*Data extract*
▼
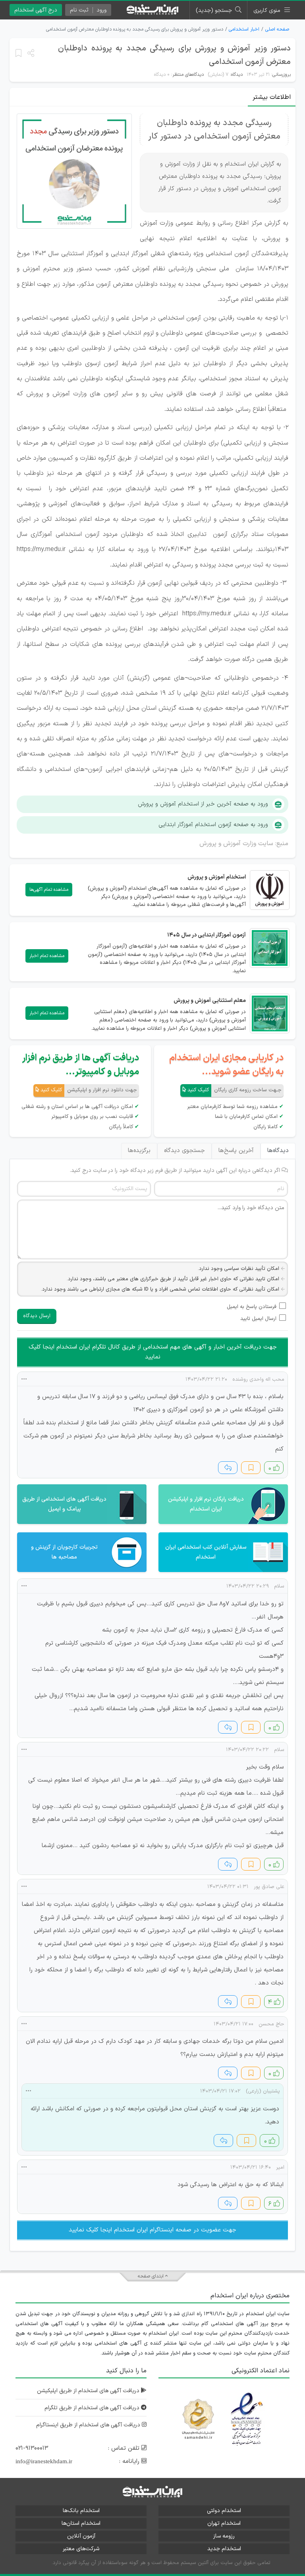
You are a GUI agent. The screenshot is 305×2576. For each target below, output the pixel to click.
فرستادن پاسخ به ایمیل (251, 1307)
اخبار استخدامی (244, 29)
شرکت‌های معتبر (81, 2549)
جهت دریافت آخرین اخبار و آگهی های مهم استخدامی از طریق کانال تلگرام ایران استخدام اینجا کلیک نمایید (153, 1352)
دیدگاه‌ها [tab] (278, 1150)
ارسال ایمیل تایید (258, 1319)
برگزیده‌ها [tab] (139, 1150)
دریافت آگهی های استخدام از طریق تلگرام (92, 2408)
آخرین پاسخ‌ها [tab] (236, 1150)
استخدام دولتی (224, 2511)
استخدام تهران (224, 2523)
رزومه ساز (224, 2536)
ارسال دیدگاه (36, 1316)
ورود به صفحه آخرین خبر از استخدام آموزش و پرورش (203, 804)
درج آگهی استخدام (35, 10)
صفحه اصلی (277, 29)
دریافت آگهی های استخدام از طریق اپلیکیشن (89, 2391)
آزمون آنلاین (81, 2536)
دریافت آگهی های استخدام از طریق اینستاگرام (89, 2425)
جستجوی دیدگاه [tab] (184, 1150)
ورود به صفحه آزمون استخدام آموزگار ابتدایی (213, 824)
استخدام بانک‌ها (81, 2511)
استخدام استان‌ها (81, 2523)
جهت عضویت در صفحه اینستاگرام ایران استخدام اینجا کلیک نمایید (152, 2230)
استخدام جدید (224, 2549)
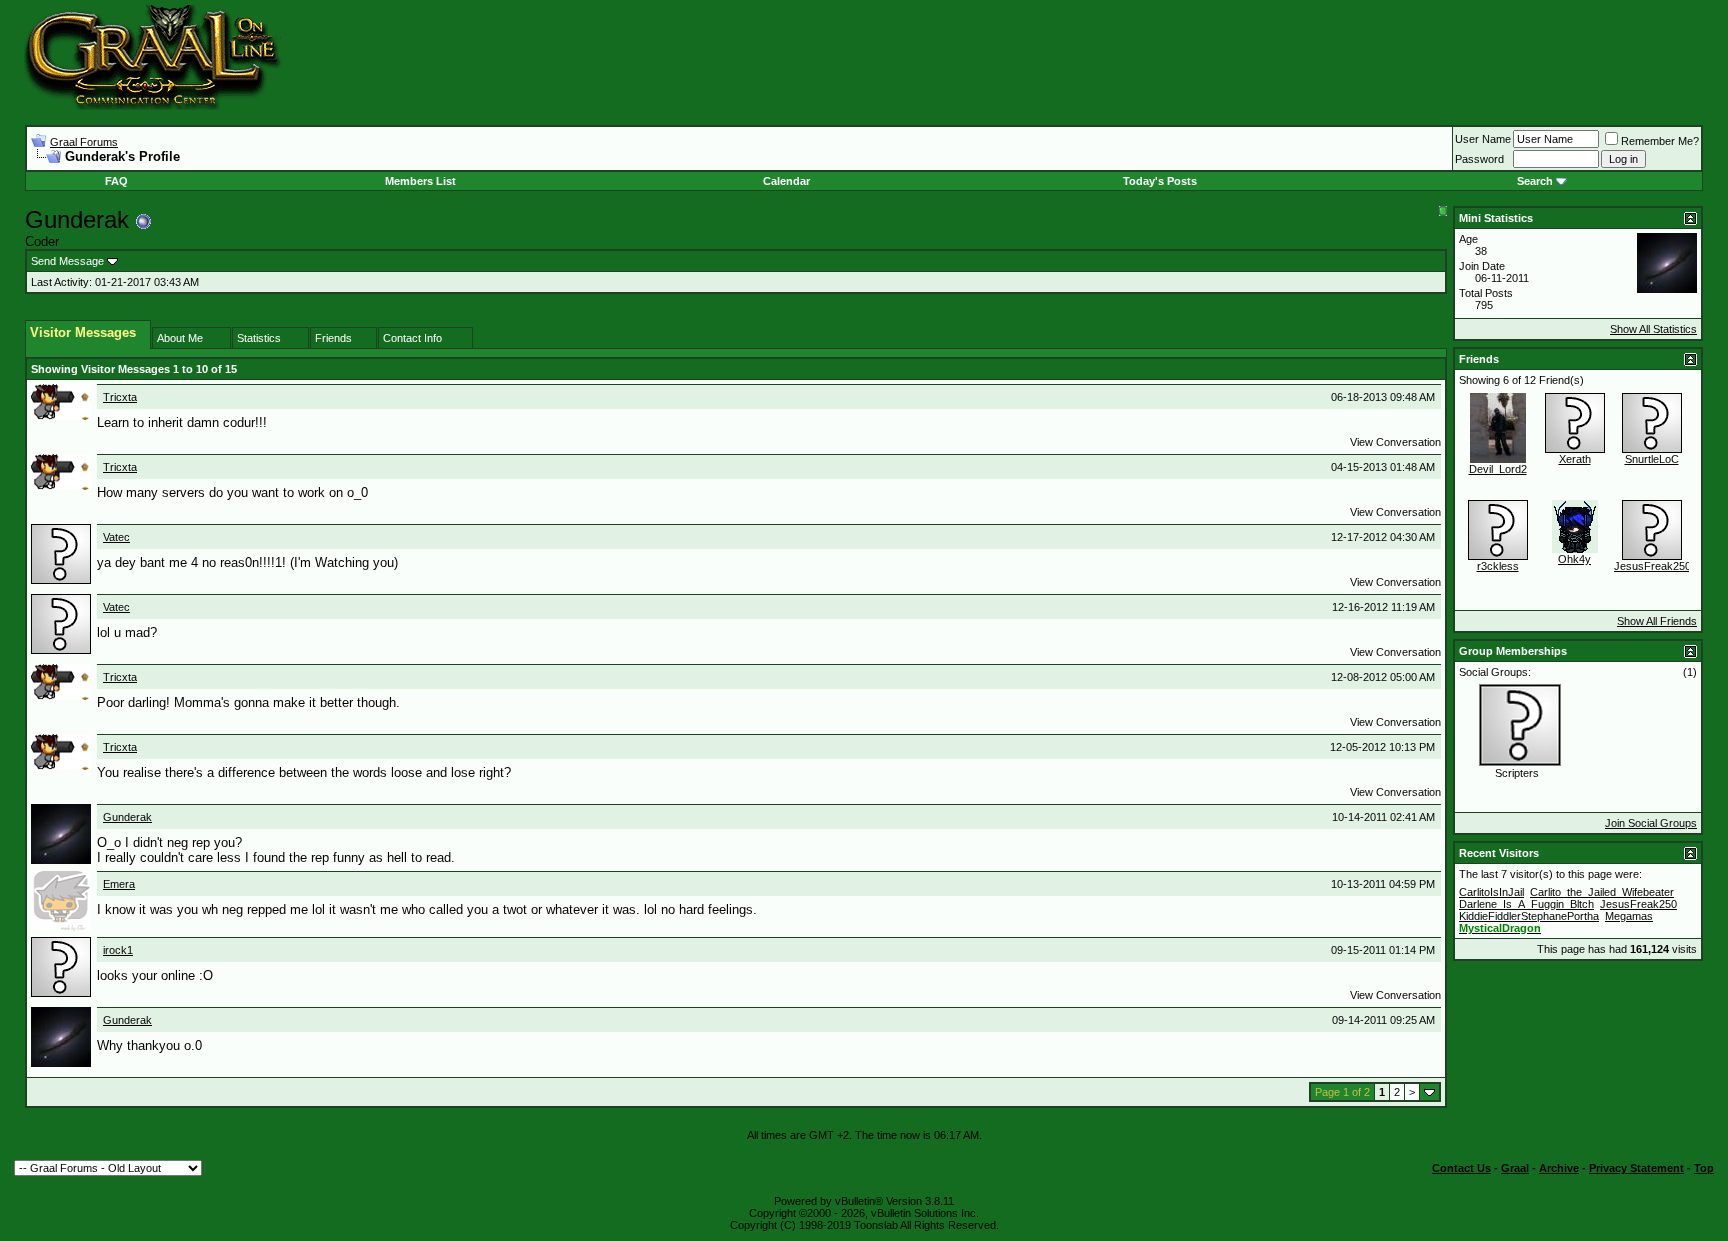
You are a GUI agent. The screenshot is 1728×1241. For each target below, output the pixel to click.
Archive (1559, 1168)
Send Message (67, 261)
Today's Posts (1160, 181)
▲
*Task item*
With the pictures left out, give again exactly the lines from the one with "استخدام استان‌ها (81, 2523)" through the end of the data, both included.

*Result*
استخدام استان‌ها (81, 2523)
جهت عضویت در صفحه اینستاگرام ایران استخدام اینجا کلیک نمایید (152, 2230)
استخدام جدید (224, 2549)
You are a GUI agent. The screenshot is 1728×1241. For each target below, output the pixel to click.
Archive (1559, 1168)
Send Message (67, 261)
Today's Posts (1160, 181)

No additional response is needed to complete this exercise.